▸ About this exercise
From the line containing "Given: Click the Inspire me link" to the end of the data, retype every line exactly and nothing else. Drop the pictures.
╭─ Input records
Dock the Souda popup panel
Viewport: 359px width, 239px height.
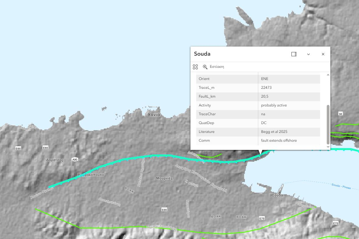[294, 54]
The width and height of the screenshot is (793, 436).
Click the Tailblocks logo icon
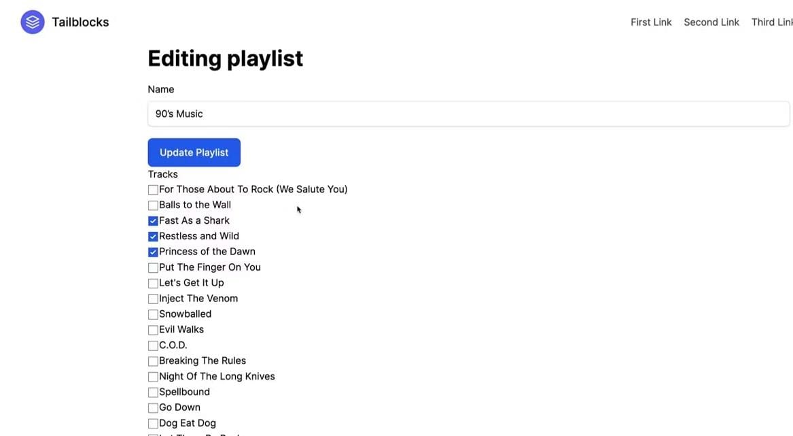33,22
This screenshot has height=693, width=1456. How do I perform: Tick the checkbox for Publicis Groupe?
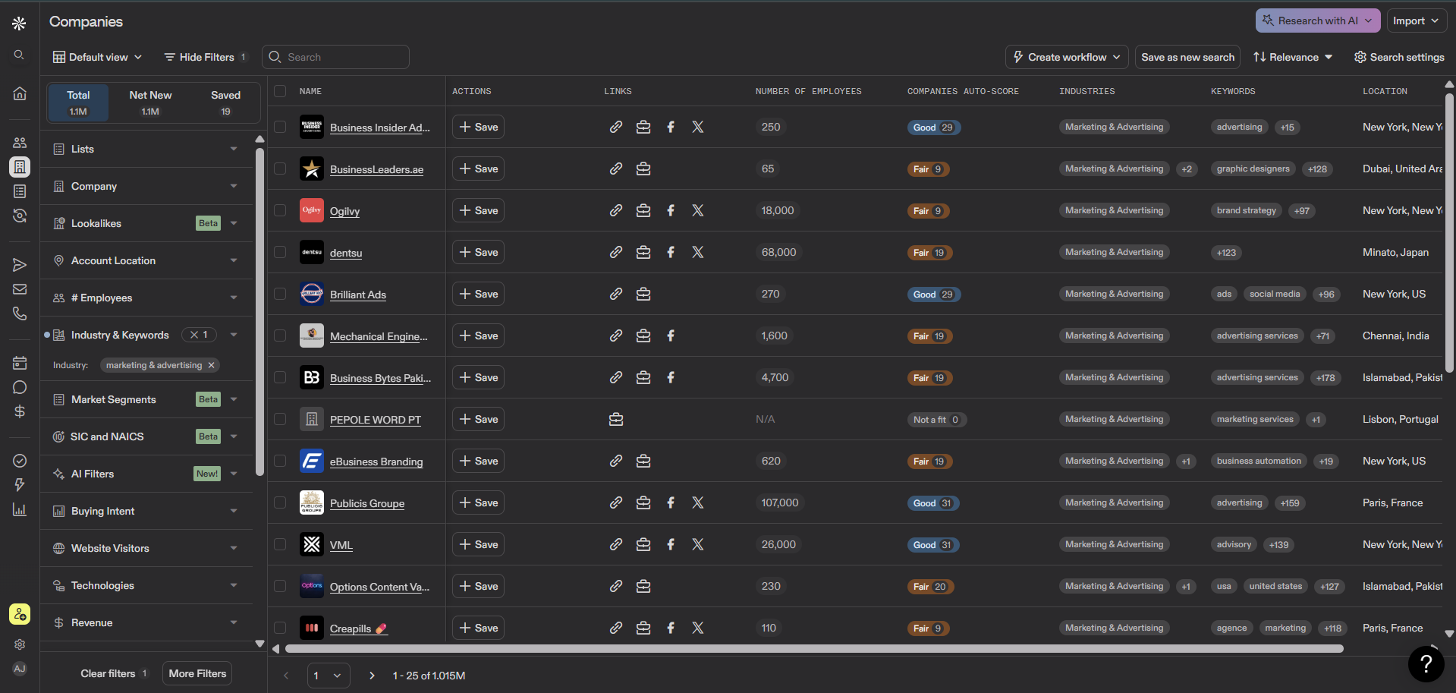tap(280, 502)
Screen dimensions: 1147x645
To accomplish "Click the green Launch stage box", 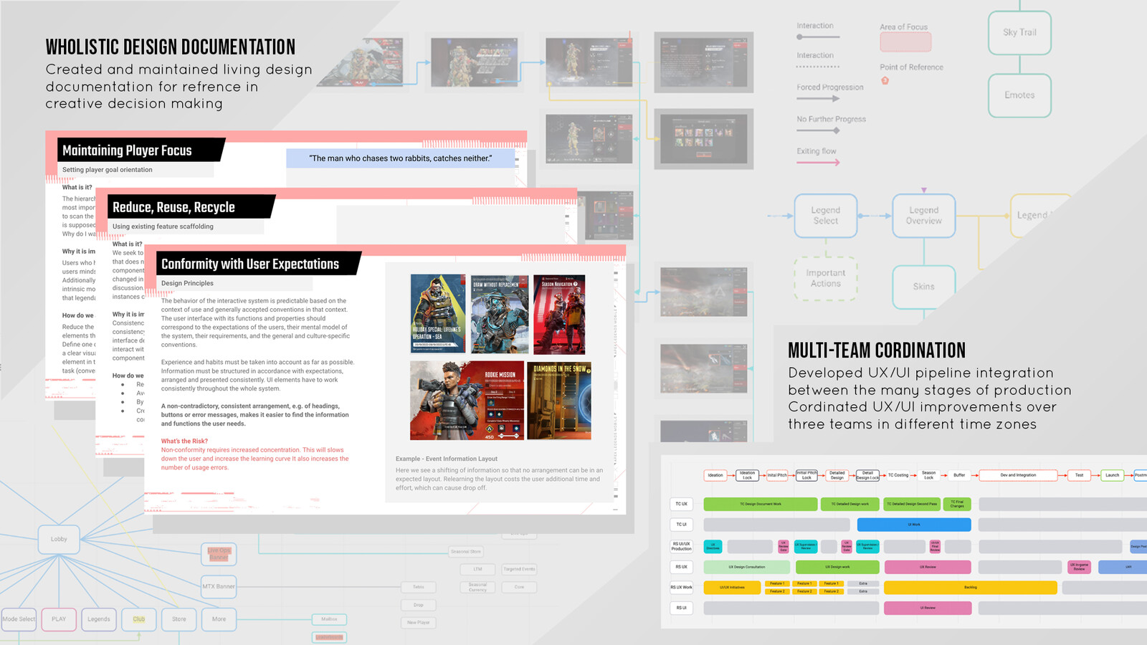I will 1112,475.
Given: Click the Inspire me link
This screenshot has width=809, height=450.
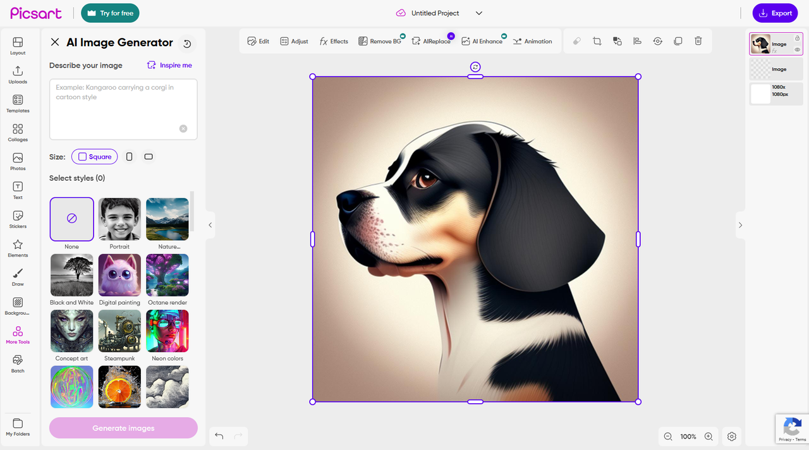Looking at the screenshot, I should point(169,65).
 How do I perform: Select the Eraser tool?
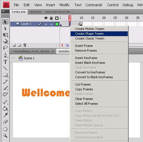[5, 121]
╰─
▸ Written solution
Given: Click the Inspire me link
This screenshot has width=809, height=450.
Looking at the screenshot, I should point(169,65).
 How do I perform: Select the Eraser tool?
[5, 121]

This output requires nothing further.